** RECORDS FOR THIS EXERCISE follows **
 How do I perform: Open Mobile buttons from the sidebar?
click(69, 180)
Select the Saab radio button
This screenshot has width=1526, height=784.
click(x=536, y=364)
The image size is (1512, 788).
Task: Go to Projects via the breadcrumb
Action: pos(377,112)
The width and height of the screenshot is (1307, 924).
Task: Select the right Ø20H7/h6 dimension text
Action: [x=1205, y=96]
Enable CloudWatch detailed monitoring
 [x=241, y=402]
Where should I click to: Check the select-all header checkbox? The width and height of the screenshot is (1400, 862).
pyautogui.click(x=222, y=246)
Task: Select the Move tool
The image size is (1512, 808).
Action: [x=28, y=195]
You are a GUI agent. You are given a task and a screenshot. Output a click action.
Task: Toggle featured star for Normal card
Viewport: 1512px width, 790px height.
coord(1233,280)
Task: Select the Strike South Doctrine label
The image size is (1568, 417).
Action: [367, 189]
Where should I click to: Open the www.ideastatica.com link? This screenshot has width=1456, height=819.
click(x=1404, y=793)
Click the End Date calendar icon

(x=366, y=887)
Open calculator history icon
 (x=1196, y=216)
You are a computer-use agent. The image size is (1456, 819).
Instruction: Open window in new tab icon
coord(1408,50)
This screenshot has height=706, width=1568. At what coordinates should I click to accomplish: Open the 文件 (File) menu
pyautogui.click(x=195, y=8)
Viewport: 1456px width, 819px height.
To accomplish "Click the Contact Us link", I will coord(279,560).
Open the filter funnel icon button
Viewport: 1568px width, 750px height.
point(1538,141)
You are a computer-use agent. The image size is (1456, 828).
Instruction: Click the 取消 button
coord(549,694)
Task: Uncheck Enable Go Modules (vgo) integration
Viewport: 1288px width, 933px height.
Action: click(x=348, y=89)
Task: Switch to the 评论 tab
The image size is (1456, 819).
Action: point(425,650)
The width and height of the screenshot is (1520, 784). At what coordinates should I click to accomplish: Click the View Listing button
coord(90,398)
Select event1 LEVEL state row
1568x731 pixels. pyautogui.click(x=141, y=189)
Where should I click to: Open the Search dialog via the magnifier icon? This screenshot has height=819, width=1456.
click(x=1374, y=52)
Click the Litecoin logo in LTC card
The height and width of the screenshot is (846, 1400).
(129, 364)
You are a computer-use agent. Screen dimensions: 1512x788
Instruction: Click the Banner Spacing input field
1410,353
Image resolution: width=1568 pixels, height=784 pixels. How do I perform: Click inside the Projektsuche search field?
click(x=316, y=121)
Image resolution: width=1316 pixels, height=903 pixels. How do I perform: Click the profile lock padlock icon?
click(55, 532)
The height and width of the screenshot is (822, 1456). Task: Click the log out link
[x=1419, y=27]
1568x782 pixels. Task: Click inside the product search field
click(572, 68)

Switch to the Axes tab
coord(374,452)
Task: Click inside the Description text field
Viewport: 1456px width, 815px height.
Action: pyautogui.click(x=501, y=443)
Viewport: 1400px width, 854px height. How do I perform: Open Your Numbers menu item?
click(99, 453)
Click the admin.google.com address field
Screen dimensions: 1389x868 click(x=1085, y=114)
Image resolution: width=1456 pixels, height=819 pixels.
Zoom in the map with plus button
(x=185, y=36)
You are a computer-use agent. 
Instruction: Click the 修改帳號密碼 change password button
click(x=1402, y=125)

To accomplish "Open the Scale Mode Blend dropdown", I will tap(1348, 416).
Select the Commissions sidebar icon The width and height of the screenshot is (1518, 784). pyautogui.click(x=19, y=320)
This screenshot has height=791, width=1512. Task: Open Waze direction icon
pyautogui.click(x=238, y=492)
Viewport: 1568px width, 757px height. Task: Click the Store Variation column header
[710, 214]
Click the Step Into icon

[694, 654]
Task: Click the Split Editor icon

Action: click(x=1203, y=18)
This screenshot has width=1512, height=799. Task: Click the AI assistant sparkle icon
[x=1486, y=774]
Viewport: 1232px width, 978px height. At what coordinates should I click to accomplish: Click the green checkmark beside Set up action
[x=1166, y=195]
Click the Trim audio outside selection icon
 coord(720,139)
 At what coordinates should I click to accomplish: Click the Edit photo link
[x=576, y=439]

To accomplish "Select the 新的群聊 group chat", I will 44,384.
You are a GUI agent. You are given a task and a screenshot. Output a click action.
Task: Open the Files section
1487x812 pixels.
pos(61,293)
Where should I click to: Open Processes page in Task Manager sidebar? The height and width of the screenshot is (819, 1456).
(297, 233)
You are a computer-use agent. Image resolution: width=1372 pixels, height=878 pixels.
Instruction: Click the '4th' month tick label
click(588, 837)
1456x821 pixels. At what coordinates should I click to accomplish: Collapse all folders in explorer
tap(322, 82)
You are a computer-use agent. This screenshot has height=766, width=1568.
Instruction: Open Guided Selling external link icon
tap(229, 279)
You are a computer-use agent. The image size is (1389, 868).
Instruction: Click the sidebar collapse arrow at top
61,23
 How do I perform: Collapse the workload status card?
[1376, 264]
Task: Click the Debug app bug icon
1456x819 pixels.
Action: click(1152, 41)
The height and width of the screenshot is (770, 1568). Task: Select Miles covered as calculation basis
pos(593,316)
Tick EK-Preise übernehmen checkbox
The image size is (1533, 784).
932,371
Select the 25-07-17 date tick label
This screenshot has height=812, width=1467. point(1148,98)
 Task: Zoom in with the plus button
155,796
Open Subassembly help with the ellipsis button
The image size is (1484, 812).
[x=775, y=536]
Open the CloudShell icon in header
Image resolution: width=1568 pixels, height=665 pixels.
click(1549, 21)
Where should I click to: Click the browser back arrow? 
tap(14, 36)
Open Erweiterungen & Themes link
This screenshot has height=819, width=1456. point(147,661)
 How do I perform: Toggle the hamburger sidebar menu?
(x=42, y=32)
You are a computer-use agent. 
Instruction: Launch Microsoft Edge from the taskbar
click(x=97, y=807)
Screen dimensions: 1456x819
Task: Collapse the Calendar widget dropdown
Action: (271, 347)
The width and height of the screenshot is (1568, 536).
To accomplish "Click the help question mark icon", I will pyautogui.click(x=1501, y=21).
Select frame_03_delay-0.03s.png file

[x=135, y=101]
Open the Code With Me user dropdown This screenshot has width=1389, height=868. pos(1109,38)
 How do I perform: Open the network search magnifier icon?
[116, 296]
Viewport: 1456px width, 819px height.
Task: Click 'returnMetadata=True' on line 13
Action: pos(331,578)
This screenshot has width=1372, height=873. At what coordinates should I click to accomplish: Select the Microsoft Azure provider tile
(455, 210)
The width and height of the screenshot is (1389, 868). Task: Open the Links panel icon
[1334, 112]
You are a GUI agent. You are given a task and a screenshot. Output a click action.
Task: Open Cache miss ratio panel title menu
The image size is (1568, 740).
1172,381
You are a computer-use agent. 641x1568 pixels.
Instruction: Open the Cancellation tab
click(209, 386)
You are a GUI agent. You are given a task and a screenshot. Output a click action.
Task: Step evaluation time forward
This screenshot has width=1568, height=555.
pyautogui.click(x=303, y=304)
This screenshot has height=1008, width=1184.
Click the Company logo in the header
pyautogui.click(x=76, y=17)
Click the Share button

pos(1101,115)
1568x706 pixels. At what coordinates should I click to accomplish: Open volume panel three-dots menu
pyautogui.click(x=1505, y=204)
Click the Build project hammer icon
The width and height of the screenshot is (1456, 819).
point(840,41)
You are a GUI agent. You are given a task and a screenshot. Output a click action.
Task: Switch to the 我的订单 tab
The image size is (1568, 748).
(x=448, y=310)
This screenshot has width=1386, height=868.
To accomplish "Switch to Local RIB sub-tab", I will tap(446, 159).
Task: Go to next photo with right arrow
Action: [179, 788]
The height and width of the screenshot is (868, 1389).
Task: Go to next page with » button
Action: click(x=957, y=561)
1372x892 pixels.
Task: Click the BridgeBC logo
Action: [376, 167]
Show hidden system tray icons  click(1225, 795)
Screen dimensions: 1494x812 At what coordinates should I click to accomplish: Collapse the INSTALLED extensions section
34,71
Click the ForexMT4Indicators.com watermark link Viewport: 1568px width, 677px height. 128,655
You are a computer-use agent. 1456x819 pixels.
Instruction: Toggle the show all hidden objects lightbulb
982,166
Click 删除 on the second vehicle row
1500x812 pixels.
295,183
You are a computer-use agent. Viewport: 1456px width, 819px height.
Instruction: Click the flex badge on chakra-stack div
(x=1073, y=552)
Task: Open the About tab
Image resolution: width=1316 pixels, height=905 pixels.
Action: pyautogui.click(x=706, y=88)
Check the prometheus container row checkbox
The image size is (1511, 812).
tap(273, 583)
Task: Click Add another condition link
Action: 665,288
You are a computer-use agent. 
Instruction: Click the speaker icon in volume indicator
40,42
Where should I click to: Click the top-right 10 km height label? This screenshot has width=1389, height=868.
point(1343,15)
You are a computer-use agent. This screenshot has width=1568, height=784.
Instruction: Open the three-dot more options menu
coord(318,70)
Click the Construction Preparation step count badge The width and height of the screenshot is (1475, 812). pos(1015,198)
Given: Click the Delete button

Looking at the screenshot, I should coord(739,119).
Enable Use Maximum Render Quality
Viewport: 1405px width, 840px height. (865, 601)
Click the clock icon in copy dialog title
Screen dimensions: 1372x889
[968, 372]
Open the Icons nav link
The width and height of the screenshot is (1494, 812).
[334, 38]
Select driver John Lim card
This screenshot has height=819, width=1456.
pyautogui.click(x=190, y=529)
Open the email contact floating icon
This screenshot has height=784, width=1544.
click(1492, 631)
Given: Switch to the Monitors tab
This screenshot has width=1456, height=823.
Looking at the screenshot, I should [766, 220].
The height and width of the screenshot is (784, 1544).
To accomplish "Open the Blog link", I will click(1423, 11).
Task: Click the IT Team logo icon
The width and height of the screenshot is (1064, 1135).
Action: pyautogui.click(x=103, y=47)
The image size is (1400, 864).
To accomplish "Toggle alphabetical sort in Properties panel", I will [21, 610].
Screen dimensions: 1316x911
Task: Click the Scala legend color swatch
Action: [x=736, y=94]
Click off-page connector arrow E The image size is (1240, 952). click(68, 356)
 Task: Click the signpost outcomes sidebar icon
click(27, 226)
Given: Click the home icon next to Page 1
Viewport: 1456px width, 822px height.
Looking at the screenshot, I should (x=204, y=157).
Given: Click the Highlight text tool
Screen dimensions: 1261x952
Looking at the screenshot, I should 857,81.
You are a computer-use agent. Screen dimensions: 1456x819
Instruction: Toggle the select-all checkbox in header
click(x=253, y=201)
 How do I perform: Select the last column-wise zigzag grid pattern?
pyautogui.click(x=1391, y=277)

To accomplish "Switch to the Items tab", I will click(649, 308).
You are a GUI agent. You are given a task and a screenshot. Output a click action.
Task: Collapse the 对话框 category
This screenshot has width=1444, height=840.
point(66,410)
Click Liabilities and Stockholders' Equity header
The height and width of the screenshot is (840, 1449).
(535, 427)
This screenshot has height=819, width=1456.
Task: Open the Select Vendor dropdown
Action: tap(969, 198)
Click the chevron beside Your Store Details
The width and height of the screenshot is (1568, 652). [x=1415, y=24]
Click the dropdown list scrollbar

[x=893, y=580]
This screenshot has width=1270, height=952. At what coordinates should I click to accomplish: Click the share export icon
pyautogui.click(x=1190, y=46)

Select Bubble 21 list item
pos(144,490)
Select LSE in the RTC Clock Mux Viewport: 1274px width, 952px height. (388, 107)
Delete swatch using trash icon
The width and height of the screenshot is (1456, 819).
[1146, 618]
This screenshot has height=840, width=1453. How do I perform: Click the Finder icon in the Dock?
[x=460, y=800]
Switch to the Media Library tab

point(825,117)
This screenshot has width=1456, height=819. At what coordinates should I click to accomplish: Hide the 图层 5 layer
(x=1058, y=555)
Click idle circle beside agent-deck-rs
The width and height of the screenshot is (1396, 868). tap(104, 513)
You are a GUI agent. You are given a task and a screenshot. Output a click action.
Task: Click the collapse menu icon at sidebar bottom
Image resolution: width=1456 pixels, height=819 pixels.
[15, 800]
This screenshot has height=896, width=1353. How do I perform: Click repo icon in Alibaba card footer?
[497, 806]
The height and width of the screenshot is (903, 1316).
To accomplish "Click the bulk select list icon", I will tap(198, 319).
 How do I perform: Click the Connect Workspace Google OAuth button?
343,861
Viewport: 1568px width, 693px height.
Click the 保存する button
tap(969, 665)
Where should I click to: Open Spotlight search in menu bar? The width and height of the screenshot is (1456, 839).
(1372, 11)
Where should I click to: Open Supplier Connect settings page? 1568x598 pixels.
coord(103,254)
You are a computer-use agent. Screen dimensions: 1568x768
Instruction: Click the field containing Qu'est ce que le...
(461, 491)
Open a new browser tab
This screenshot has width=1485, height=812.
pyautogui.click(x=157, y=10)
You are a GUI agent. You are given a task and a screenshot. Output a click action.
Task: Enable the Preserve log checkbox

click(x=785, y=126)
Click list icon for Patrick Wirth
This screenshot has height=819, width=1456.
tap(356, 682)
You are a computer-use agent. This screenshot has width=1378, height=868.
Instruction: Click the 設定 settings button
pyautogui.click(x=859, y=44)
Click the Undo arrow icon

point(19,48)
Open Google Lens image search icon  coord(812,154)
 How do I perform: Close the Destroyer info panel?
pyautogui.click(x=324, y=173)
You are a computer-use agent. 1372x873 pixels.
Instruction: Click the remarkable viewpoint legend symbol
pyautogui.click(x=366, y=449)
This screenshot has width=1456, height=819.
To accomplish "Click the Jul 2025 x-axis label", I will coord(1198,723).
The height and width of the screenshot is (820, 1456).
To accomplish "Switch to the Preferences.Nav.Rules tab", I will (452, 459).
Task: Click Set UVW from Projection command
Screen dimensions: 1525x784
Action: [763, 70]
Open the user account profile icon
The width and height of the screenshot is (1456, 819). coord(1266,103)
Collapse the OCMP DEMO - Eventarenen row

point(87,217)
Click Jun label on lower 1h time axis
** End of RECORDS FOR THIS EXERCISE **
◆ **DIRECTIONS FOR THIS TASK**
Your job is to return all lines above that hold the word "tool".

◆ **YOUR SOLUTION**
Task: Select the Move tool
Given: Click the Highlight text tool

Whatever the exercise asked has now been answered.